"""

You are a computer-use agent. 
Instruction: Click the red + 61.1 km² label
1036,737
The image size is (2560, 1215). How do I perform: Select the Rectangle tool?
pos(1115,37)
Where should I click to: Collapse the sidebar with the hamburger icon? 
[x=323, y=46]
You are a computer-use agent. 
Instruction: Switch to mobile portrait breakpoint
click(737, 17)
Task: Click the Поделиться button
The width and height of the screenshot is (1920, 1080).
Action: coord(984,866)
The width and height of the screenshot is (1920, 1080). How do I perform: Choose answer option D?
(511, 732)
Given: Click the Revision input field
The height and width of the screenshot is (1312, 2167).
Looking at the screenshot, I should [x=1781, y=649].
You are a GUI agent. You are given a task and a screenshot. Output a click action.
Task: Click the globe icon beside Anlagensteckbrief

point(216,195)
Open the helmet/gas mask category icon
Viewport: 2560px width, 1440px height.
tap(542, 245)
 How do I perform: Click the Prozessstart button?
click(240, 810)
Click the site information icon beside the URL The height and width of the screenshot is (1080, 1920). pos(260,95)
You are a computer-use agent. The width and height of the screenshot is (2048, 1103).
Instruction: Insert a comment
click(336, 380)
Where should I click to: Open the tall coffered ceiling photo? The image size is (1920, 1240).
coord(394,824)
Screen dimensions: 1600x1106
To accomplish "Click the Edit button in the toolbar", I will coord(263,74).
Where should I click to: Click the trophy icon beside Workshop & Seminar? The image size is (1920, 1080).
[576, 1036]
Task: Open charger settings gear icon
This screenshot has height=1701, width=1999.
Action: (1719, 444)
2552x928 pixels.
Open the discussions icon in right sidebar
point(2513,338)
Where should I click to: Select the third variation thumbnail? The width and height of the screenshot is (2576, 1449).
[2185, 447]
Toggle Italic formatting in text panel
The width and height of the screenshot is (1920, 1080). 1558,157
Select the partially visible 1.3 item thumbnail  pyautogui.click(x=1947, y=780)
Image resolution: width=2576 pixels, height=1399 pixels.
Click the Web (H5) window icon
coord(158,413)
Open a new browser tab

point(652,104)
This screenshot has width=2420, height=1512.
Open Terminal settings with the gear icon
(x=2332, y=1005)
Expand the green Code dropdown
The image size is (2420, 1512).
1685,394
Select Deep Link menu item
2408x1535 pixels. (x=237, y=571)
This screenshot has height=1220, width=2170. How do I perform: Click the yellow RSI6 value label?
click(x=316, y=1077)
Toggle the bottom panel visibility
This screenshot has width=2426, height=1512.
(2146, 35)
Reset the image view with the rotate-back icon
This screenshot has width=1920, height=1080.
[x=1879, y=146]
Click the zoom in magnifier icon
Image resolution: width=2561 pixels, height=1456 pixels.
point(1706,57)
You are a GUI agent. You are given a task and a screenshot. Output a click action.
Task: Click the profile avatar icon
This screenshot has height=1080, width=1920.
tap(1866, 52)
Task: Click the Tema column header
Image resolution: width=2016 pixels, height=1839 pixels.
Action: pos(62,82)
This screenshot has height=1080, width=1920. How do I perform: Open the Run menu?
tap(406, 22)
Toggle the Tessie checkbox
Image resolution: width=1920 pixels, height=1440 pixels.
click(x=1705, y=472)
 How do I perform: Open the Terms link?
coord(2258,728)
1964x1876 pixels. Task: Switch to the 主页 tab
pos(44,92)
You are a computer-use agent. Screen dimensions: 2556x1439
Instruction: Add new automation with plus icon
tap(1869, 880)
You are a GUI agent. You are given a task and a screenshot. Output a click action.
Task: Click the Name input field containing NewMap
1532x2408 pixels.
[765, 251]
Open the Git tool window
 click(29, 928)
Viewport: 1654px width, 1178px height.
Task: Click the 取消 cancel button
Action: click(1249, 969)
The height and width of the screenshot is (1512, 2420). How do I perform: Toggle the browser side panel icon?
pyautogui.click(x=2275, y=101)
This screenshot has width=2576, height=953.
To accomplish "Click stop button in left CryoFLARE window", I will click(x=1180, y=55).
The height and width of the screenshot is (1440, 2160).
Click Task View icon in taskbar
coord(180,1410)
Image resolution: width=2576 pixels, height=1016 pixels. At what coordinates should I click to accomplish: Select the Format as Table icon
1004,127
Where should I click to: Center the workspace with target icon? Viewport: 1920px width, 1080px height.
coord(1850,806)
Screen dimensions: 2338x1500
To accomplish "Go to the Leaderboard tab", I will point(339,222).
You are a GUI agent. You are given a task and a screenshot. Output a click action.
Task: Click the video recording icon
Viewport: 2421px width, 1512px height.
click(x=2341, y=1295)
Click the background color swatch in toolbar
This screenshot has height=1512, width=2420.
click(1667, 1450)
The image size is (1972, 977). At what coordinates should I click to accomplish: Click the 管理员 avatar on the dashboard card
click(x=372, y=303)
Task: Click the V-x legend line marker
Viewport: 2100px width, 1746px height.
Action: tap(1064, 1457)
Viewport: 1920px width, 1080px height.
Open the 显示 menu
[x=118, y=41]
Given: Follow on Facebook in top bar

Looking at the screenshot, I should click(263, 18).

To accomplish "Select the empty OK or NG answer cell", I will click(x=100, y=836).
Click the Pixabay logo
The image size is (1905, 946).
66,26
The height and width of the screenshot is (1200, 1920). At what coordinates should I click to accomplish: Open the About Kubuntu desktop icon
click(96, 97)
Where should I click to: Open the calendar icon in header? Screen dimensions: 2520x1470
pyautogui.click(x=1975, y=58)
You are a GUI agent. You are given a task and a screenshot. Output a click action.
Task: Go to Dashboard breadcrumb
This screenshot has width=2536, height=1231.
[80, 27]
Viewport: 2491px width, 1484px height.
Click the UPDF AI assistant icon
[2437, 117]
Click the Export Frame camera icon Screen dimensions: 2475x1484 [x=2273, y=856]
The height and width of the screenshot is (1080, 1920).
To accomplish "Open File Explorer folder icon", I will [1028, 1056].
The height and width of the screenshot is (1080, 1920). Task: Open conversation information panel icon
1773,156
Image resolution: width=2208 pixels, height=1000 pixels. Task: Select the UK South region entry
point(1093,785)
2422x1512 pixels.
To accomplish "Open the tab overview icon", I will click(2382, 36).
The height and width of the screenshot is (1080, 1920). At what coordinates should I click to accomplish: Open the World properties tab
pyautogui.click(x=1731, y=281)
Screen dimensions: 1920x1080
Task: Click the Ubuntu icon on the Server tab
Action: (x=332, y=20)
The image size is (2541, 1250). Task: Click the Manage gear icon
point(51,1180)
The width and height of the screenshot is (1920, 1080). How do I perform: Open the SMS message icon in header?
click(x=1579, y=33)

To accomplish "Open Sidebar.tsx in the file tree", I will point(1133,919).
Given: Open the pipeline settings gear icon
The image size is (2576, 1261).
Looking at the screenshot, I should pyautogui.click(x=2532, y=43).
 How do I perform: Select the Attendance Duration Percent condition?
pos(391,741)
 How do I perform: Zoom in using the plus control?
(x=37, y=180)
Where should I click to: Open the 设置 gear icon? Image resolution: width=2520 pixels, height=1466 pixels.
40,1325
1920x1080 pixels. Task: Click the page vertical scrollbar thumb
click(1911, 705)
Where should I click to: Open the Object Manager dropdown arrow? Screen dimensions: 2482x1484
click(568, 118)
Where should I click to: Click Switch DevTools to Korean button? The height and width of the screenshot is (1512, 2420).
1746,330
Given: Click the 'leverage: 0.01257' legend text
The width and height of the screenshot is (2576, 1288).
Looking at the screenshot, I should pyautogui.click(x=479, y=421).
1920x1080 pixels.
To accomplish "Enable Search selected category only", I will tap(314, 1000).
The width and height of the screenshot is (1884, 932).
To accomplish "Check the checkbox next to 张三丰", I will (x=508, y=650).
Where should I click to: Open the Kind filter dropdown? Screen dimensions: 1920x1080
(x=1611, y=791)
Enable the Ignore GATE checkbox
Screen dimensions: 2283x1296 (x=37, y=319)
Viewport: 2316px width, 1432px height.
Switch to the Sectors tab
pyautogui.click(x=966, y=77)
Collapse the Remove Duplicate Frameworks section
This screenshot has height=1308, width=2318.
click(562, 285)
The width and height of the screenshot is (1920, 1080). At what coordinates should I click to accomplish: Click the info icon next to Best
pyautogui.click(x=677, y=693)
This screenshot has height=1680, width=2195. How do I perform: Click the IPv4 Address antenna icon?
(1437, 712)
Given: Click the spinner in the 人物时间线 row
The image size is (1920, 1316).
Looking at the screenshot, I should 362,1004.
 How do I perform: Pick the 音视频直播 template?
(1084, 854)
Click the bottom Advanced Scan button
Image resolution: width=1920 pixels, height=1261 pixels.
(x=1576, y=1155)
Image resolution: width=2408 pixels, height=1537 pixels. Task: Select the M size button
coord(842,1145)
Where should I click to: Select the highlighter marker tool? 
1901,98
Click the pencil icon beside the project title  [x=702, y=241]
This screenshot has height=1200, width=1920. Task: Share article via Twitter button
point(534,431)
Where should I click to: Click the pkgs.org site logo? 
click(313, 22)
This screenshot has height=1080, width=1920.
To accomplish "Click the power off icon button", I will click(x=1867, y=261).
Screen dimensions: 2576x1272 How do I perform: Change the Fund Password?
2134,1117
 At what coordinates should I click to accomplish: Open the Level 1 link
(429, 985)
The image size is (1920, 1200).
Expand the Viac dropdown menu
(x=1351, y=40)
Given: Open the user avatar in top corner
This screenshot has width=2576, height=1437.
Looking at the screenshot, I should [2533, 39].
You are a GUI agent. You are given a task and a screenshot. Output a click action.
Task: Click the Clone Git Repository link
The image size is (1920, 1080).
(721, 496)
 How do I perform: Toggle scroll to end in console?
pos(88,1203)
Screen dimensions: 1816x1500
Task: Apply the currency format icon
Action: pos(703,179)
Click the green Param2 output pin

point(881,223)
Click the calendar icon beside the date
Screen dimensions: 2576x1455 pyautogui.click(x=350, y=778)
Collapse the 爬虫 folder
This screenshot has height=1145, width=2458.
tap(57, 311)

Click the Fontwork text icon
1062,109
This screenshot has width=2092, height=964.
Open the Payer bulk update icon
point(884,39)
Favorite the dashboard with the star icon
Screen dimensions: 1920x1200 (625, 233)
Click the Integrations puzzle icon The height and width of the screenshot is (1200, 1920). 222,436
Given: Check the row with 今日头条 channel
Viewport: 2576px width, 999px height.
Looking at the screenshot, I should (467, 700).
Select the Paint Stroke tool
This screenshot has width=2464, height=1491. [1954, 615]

"""

## WHAT TO PRODUCE
Among the lines above, find those that contain the word "input" and copy them.

## ANSWER FOR THIS EXERCISE
Given: Click the Revision input field
Task: Click the Name input field containing NewMap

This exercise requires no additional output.